Goals are great — they help us work harder and strive for things that may not come easily. Goals are present in all aspects of our life, from professional to personal. I’m sure you can think of several goals over your lifetime that you’ve set and (hopefully) achieved. Even if you fail in achieving your goal, it’s a learning experience and may actually add fuel to the fire to try harder to achieve it in the future.
With the amount of time that it sometimes takes to reach a goal, it can be tough once you actually get there. Suddenly you’re faced with a lack of direction and not sure what your next steps are going forward.
In order to preempt those feelings, here are some thoughts on what you should do after achieving your goal.
Take some time to appreciate your goal
Achieving your goal may leave you with feelings of “what next?” After working towards something for a period of time, not having to put in that same level of work can be jarring to your routine.
Before leaping into another project or goal, make sure to take some time to appreciate the work you’ve put in and what you’ve accomplished. It can be easy to try and move on to the next thing, but take time to internalize reaching your goal.
Look for something new
For me, my first big fitness goal was to run a half marathon. I trained for three months and was able to run 13.1 miles — something I never thought I would do in my fitness life. Once the race was over, however, I wasn’t sure what I should be doing. I didn’t know if I should keep running or try something different.
Ultimately, I did a little bit of both. I continued to run because I enjoyed it, but I wasn’t training for anything in particular. I went back to the gym and worked on weight training as well so that I could challenge different muscles that weren’t always utilized during runs.
Evaluate how you feel after you reach your goal — does your body need a change of pace or are you happy doing what you have been doing? Challenge yourself to try something new but don’t be afraid to continue what you’re doing if you truly enjoy it.
Set a different goal
It might seem like a natural progression to go from training for a half marathon to a full one, but I had no interest in pushing myself to run 26.2 miles.
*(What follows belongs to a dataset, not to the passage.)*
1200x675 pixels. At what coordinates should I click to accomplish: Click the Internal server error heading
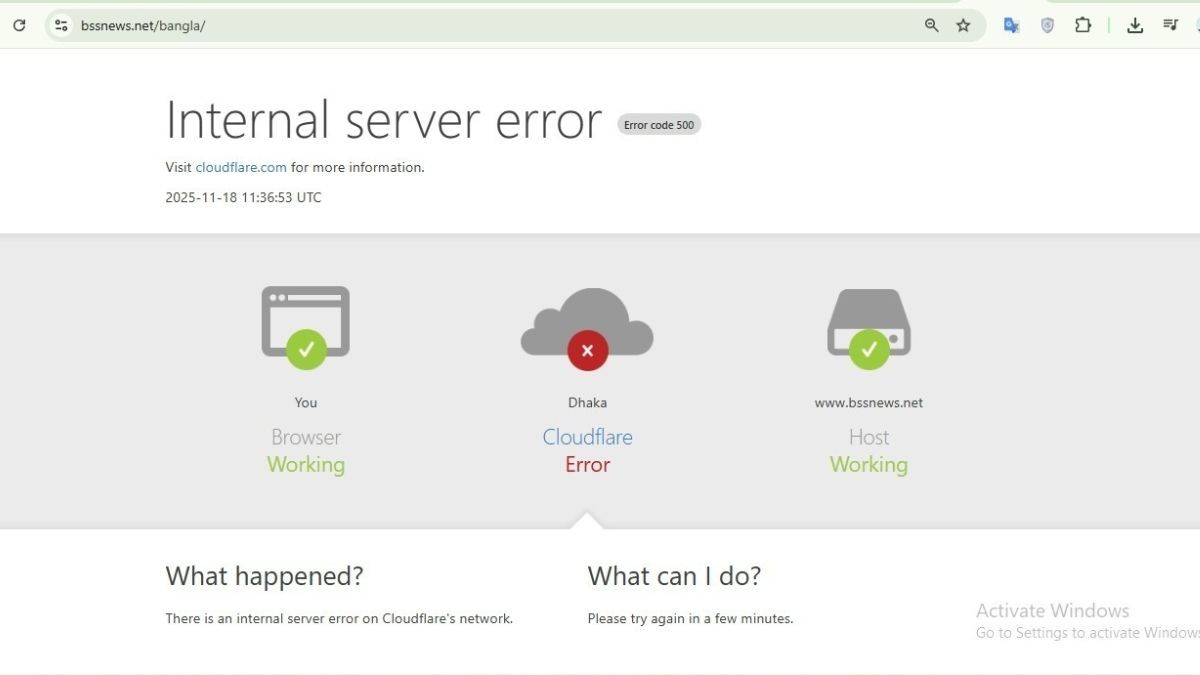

For some people it’s a lifelong goal, but I’m happy maxing out at 13.1.
Over the next couple years I ran three more half marathons and set similar goals. For one I wanted to run it a little faster, but really for each I just wanted to be able to finish. It’s a difficult distance for me, so every time I crossed a finish line, I felt accomplished.
Ask yourself if there are different goals you want to set for yourself. Maybe your goal would be to run a full marathon. Maybe you’ve been able to learn headstands in yoga and you want to progress to a handstand. Think about something you can work towards and what it would take for you to get there.
Strive for ways to better yourself over time, whether in your personal or professional life.